The WaPo's E.J. Dionne: GOP "Pulling President Down From His Olympian Perch"

It comes as no surprise that The Washington Post’s E.J. Dionne isn’t a fan of conservatives or Republicans, but it is occasionally surprising how far he goes to distort their positions in support of the Lightbringer. In his most recent piece, he takes the GOP to task for, get this, lack of consistency in attacking President Obama.

“Leaders do not operate in a vacuum. When they make strategic adjustments, their opponents do, too. President Obama has prompted just such a pivot by Republicans.


They’re criticizing him not for the decisions he’s made but for the ones he hasn’t, and the ones he delayed. They are attacking him not as a liberal ideologue but as a man in full flight from any ideological definition. If they once said his plans were too big, they are now asking if he has any plans at all.”

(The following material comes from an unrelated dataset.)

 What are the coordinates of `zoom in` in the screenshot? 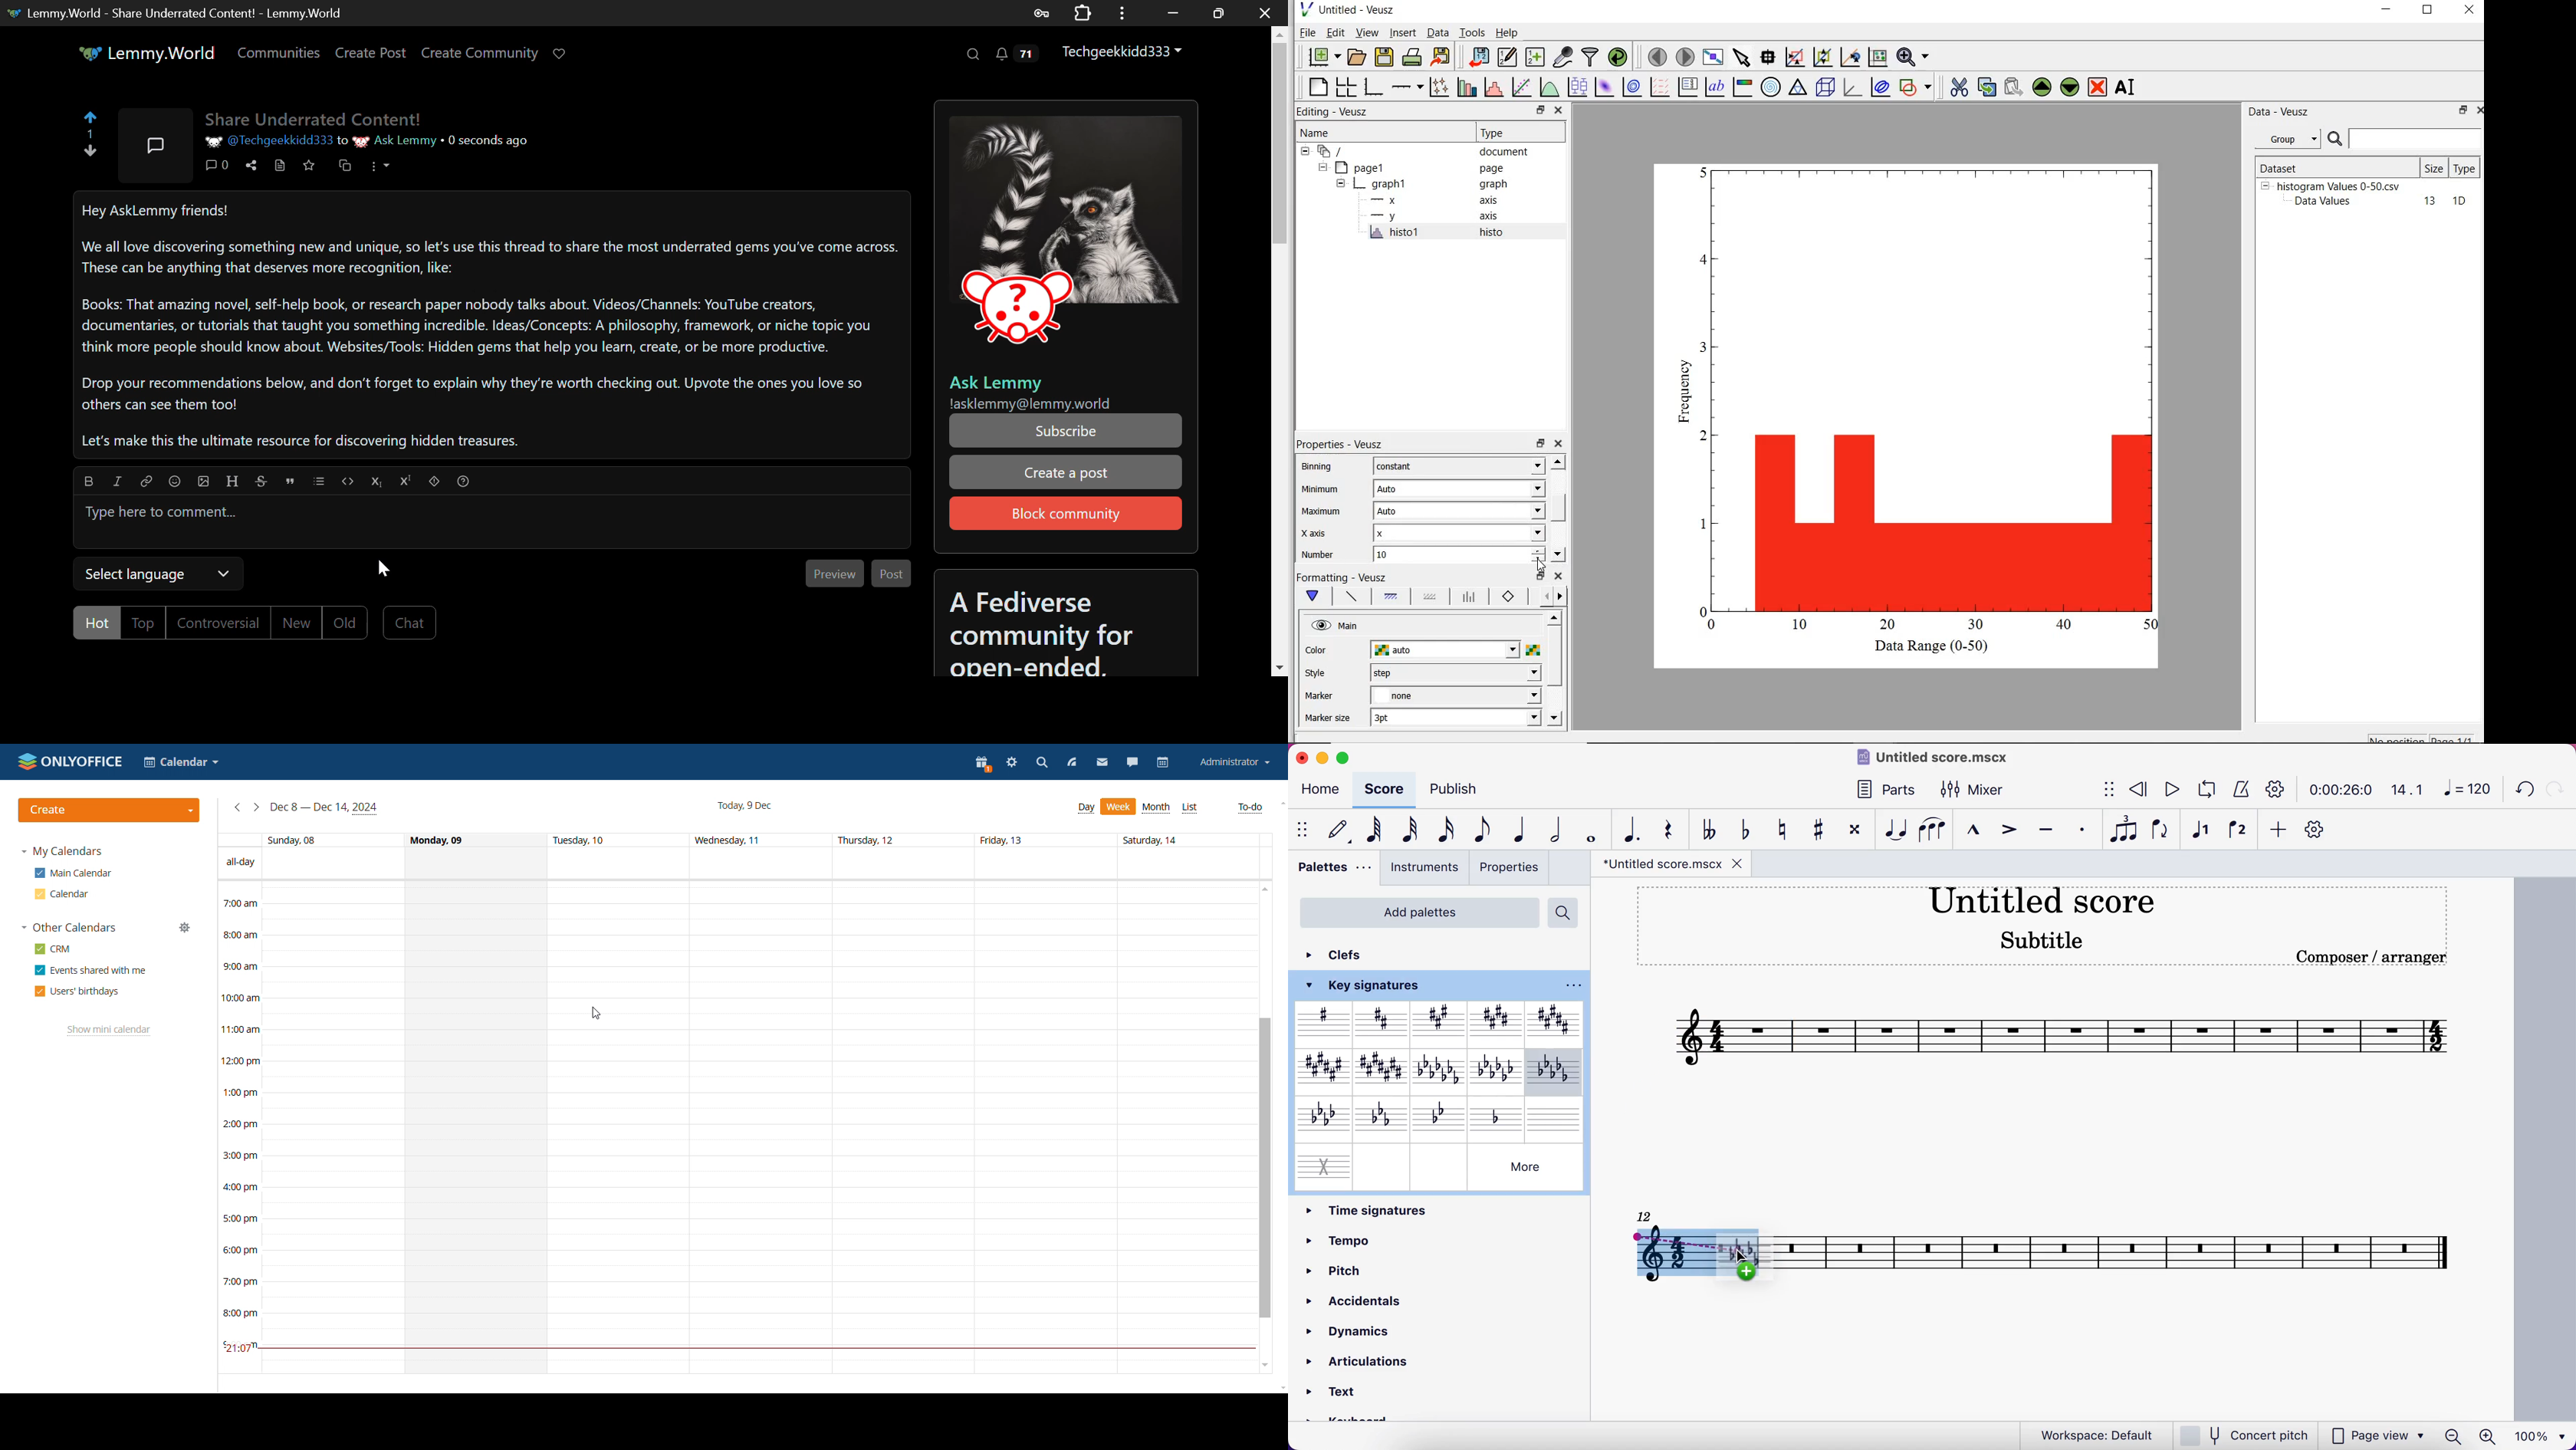 It's located at (2489, 1435).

That may be technically correct, but it is only the first of many logical errors Mr. Dionne makes throughout. There is a qualitative difference in the fields being discussed. It’s true that, since his election, Mr. Obama has come under criticism for his hard left domestic policies. He has also been roundly criticized for his lack of any coherent policy on the international front. Well, outside of his attempts to ostracize allies and kowtow to enemies, he hasn’t been able make heads or tails of what is happening outside of the domestic sphere. Even his latest move to provide a no-fly zone over Libya has contradicted every other move he has made.

Mr. Dionne then begins to call out potential GOP candidates by name, picking quotes to show attacks on the President. In doing so he show his condescension to those who disagree with him, singling out Mitt Romney for saying Mr. Obama’s Libya policy is nuanced and wondering what’s wrong with that. A note, E.J. “nuanced” means “I don’t have the intestinal fortitude to have a solid opinion”.

All of these are only fun little tidbits until we get to the big whopper in the middle. Mr. Dionne is either not paying attention to what his President has said and done or he’s willfully lying about it.

“They did so in response to Obama’s own moves since the 2010 election designed to place himself above partisan infighting in Congress and to cast him as a moderate, forward-looking, non-ideological voice trying to talk reason to politicians mired in the past’s unproductive bickering.”

This is the same President who when it came to negotiating with Republicans after the 2008 election famously told them the reason they should sign on to everything he wanted was because “I won.”

The fact is that his moves since the 2010 election have been to double down on health care reform, abrogate responsibility for upholding the law on social issues that he disagrees with, ignore court orders to resume drilling in the Gulf, oppose 2nd Amendment rights, etc. ad nauseam. The only proof that Mr. Dionne brings is Mr. Obama signing the lame duck session’s extension of the Bush tax cuts in exchange for extending unemployment benefits. This good will didn’t last long and was obviously the result of the shellacking that the Democrats took in the elections. But this single magnanimous act of Mr. Obama was enough, in the author’s eyes, to raise him to rarefied heights of extraordinary bipartisan wonder, a situation that the Republicans cannot abide. So, according to Mr. Dionne they have to pull every dastardly trick possible to cut him down from his moral ascendancy. They’ve done everything they can to “pull the president down from his Olympian perch.” No, that wasn’t my snark, those were the actual words Mr. Dionne used. Really. No joke.

So what did they do? They asked where he’s been. Why he hasn’t been engaging in, well, politics. Why he didn’t sound off on Social Security, Libya, radiation? I know, horrific.

Of course, to end it off, Mr. Dionne has to break out a poll to show that all is okay with the New, Improved Abstracted Obama, he’s leading an unnamed Republican in a theoretical Presidential race.

Ending on this note:

“It’s hard for the president to remain above the battle, even in a country that claims to despise Washington infighting.”

The President, until now, has not shied away from throwing himself into the political fray at every opportunity and in the most partisan ways possible. Suddenly he has nothing to say on the most contentious issues of the day. I know what conclusion I would arrive at, but then again, I don’t like Kool-Aid.